Spare & Sparse

Sparse; a borrowing from Latin. Etymons: Latin sparsus, spargĕre. Etymology: Latin sparsus, past participle of spargĕre to scatter. Compare Italian; sparso.

The OED hasn’t yet caught up with sparsity, as used in the tech community. In itself, an interesting phrase, given that the ‘tech community’ is everywhere, all the time, not just hanging out in West Coast coffee shops and startup spaces, talking to VCs.

Sparsity

In AI inference and machine learning, sparsity refers to a matrix of numbers within a dataset that includes many zeros or values that will not significantly impact a calculation.
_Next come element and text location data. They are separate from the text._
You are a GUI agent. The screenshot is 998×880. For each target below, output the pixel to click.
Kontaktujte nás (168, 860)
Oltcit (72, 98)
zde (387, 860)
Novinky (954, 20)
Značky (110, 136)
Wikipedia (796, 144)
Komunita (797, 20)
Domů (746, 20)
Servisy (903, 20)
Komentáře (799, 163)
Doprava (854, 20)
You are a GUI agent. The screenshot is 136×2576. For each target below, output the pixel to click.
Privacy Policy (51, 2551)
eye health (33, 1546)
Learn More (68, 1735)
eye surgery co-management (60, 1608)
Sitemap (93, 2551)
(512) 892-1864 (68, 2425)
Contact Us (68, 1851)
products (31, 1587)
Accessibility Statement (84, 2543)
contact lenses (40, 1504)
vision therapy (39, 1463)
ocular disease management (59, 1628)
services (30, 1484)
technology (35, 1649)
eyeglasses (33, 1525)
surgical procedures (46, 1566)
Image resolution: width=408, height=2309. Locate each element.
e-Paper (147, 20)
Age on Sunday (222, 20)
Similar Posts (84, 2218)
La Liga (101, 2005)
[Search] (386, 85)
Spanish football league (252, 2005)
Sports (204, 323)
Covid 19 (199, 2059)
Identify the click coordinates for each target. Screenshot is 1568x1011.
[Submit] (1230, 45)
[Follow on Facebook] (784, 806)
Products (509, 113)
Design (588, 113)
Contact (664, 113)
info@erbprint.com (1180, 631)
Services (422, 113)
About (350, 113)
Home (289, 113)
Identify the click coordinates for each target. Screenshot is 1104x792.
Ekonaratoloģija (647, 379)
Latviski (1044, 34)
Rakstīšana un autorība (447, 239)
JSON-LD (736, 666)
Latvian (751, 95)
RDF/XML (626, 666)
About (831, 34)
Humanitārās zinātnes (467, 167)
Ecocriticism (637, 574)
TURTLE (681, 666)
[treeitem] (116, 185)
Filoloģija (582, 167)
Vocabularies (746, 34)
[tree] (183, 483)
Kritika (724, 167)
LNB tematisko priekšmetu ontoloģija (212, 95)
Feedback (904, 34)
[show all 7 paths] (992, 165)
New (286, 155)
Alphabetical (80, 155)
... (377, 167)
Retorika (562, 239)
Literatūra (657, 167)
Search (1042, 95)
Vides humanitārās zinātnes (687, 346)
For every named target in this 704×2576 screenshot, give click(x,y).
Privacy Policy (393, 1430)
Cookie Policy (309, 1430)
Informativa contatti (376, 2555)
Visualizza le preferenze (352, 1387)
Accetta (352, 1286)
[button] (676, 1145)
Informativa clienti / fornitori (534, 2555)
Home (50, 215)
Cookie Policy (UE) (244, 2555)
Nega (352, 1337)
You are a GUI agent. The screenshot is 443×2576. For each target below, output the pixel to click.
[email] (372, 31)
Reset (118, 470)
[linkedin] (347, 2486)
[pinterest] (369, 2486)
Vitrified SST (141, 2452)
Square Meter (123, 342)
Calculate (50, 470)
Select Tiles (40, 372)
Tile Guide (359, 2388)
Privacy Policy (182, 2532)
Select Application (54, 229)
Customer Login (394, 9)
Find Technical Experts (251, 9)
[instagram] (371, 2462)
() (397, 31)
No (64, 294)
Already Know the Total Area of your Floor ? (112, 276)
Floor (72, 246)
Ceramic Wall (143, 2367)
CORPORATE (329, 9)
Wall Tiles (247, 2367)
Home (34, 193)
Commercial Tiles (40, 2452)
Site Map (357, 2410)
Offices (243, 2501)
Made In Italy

Researchers in machine learning are trying to accelerate AI using sparsity, pulling out of a neural network as many unneeded parameters as possible — without unraveling AI’s accuracy. The goal is to reduce the mounds of matrix multiplication deep learning requires, shortening the time to good results. So far, there have been no big winners. To date, researchers have tried a variety of techniques to pull out as many as 95 percent of the weights in a neural network. But then, spending more time than they’d saved, they’re forced to craft heroic steps to claw back the accuracy of the streamlined model. And the steps that have worked for one model haven’t worked on others.

This is an adapted quote from the Nvidia website. By this definition, a spare website such as this has had successful sparsification.